— Tâche —
Reproduisez, s'il vous plaît, le matériel depuis son début jusqu'à la ligne contenant « This screenshot has width=855, height=433. », celle-ci incluse. N'incluez pas les images dans votre réponse.

— Entrées enregistrées —
______
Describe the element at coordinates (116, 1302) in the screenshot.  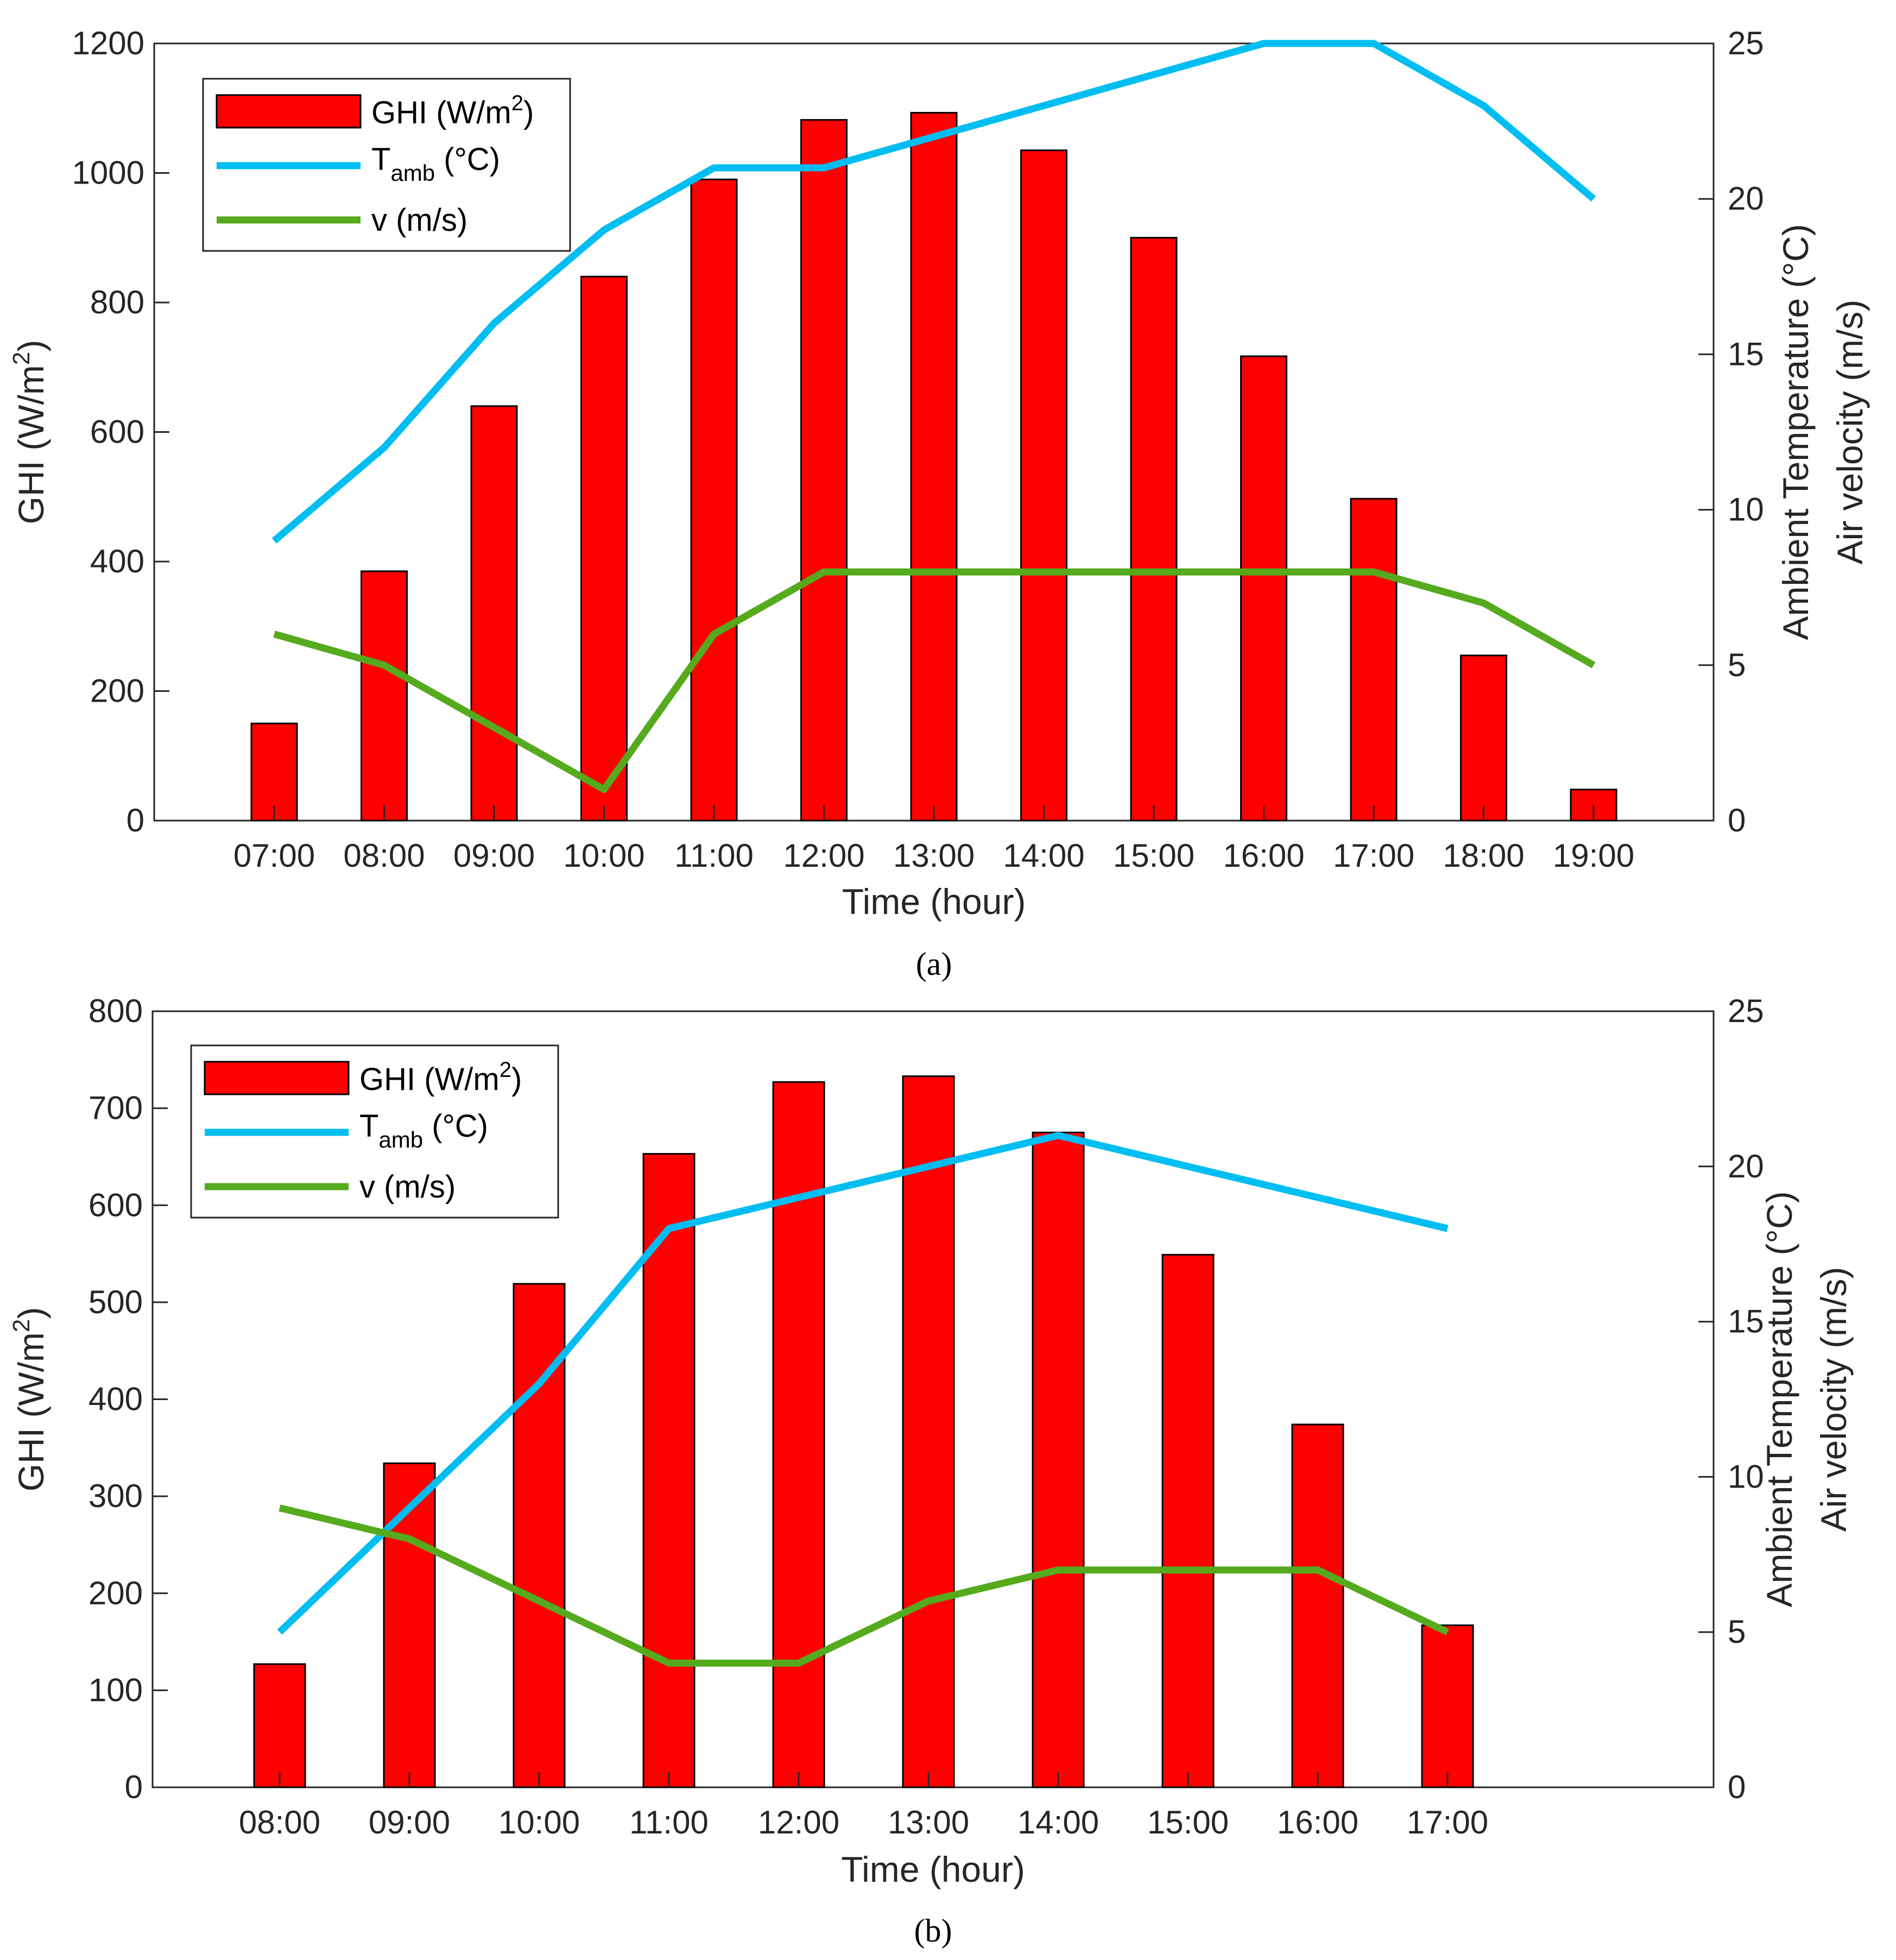
I see `left-y-tick-label: 500` at that location.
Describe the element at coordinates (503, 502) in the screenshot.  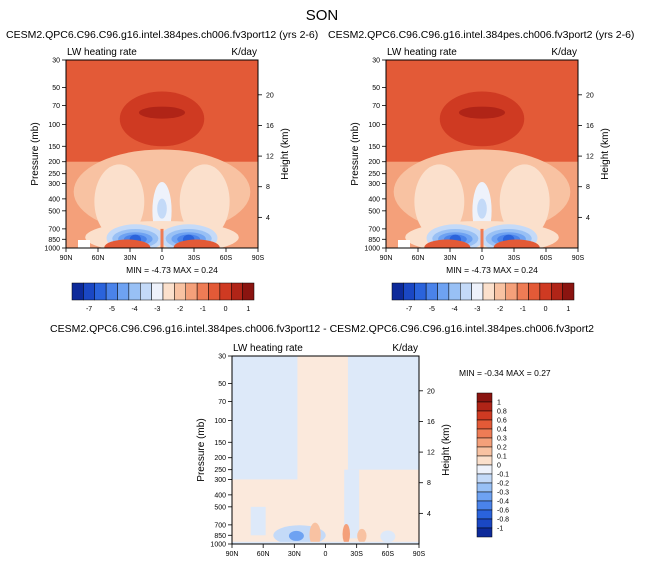
I see `colorbar-label: -0.4` at that location.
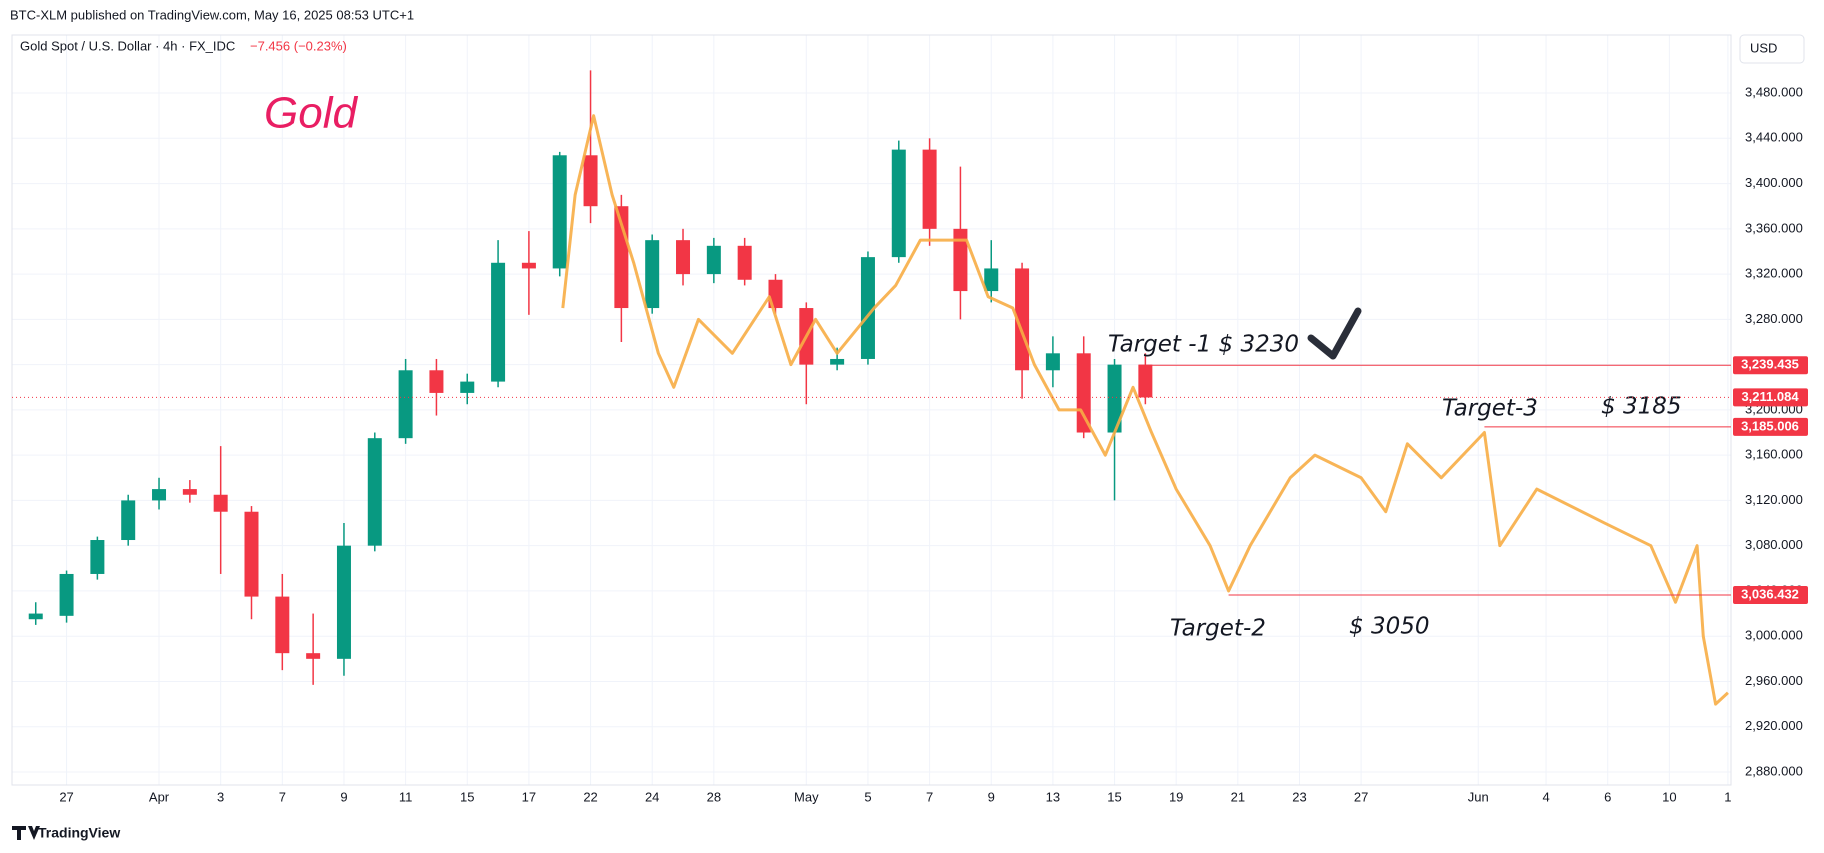  I want to click on x-tick-label: 23, so click(1299, 796).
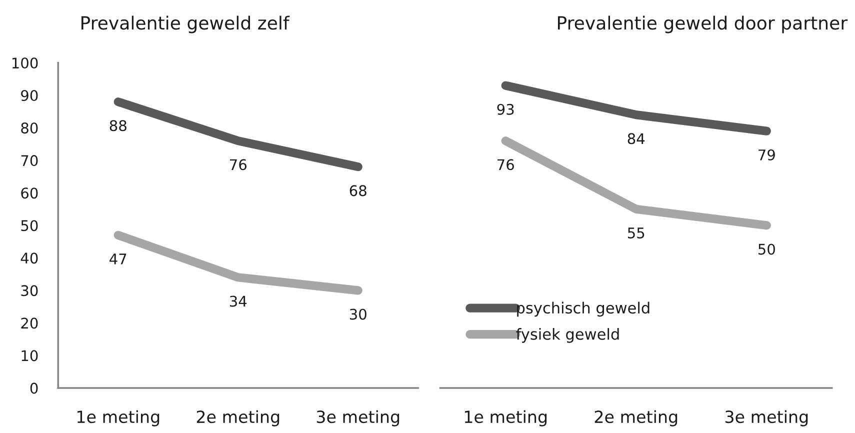 This screenshot has width=855, height=433. I want to click on data-label: 84, so click(636, 138).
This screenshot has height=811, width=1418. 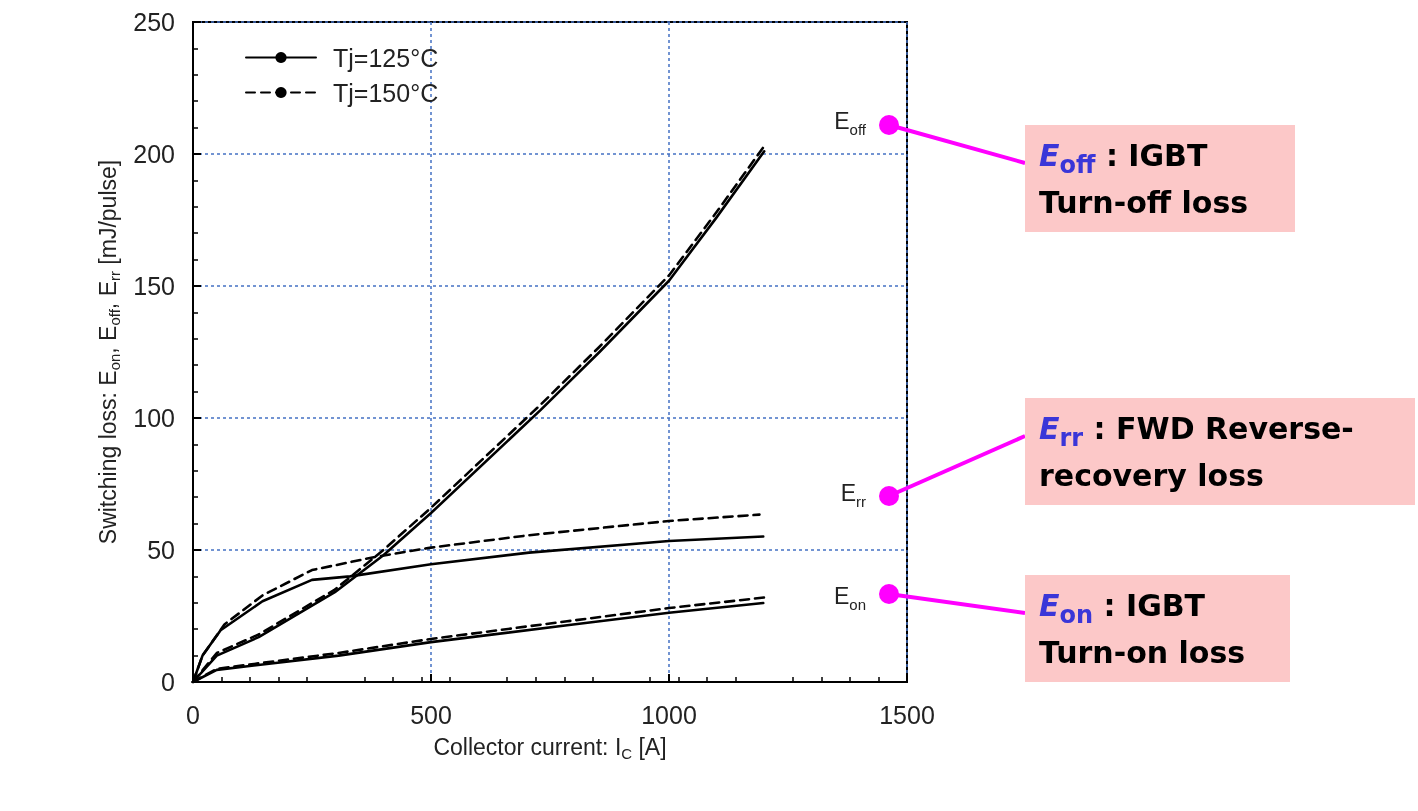 I want to click on y-tick-label: 50, so click(x=161, y=550).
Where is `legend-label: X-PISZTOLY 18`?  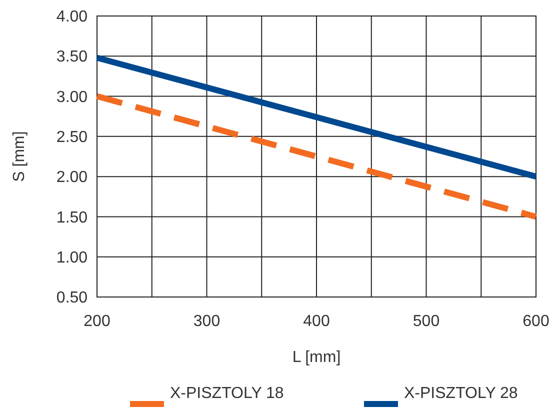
______
— Résultat —
Describe the element at coordinates (116, 1302) in the screenshot.  
I see `left-y-tick-label: 500` at that location.
Describe the element at coordinates (503, 502) in the screenshot.  
I see `colorbar-label: -0.4` at that location.
  I want to click on x-tick-label: 23, so click(1299, 796).
 This screenshot has width=855, height=433. I want to click on data-label: 84, so click(636, 138).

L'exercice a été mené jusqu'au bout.